The Chancellor announced in the Autumn Statement that ‘we won’t introduce a new tax on homes’. But as housing professionals know the Coalition will introduce a new property tax in April when the ‘bedroom tax’ comes into effect in the social housing sector. This ‘tax’ will see non pensioner households under occupying by one bedroom losing 14% of their benefit while those under occupying by two bedrooms will lose 25%.

By taking this route the Government inadvertently brings property taxation full square into the public arena. In the interests of fairness perhaps a tax on under occupying owner occupiers should be introduced. However such a proposition would be a logistical nightmare but a land value or property tax could work just as well. Those with the most valuable and generally bigger properties would be taxed the most. Depending on how it is designed, the tax could raise badly needed tax revenue and move us away from our dependence on income and consumption taxes. We could also reduce or indeed scrap Stamp Duty on house purchases – it is after all simply a tax on mobility.

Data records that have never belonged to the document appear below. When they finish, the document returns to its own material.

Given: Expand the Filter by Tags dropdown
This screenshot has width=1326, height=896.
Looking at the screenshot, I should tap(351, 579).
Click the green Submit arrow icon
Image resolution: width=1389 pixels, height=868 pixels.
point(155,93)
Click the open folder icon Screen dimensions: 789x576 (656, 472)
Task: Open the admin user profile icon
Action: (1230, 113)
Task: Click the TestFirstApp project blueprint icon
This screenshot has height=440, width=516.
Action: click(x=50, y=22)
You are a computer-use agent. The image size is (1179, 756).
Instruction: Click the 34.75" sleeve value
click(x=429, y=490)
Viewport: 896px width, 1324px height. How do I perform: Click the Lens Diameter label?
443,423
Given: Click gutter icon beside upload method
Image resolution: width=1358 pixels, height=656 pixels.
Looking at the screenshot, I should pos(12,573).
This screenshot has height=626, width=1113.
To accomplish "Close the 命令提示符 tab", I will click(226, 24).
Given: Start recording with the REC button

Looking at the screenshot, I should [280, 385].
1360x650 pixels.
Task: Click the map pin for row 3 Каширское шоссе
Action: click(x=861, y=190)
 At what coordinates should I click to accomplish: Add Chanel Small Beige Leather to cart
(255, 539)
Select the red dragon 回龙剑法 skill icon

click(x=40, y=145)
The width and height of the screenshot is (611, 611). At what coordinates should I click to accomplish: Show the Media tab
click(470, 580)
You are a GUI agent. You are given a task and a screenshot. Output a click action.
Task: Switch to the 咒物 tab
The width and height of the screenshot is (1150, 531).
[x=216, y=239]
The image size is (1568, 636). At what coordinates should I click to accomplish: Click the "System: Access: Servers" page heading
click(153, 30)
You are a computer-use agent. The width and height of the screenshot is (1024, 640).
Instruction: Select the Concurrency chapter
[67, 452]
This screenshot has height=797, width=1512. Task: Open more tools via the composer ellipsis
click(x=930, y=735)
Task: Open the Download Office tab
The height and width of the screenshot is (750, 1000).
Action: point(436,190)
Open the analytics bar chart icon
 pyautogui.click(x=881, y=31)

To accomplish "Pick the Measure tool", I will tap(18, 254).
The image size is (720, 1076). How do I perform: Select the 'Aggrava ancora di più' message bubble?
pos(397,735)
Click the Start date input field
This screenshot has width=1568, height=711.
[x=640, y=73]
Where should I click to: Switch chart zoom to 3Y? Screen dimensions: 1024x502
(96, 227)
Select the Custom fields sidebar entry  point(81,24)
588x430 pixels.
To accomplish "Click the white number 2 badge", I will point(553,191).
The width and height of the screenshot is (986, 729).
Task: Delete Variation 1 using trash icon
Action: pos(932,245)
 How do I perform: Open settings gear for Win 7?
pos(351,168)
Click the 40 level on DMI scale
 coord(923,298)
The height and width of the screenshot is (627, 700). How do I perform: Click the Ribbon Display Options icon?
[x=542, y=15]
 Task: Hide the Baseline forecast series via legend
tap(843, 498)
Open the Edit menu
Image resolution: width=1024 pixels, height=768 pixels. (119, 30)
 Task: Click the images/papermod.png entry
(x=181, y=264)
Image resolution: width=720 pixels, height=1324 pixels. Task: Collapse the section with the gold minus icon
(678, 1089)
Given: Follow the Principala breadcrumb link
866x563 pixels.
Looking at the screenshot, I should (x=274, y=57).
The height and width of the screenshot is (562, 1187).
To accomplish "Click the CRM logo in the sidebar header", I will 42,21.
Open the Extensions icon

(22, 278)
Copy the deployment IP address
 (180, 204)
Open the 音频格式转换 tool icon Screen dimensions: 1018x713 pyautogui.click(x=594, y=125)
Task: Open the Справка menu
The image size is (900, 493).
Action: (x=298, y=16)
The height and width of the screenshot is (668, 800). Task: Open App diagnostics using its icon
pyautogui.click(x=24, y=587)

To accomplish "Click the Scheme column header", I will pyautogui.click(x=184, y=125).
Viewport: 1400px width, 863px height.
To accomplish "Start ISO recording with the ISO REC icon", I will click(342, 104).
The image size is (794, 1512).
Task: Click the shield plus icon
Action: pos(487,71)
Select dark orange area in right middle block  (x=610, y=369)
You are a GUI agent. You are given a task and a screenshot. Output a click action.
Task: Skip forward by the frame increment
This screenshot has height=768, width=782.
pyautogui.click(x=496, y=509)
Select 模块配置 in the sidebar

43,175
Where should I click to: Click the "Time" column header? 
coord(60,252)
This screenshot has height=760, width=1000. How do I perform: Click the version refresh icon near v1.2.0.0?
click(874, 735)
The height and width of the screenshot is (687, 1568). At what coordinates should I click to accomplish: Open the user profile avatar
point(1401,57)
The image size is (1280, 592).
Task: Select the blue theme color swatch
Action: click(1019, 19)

More generally we would see a more efficient use of our housing stock as some households down size or move areas to lessen their tax bill. We would also see more use being made of the 25 million spare bedrooms we have in this country. Maybe we wouldn’t need to build 250,000 new homes a year after all.

Discounting changes in payments for local services through Council Tax, we last attempted a property related tax in the 1970s with the Development Land Tax. It isn’t about time we had another go?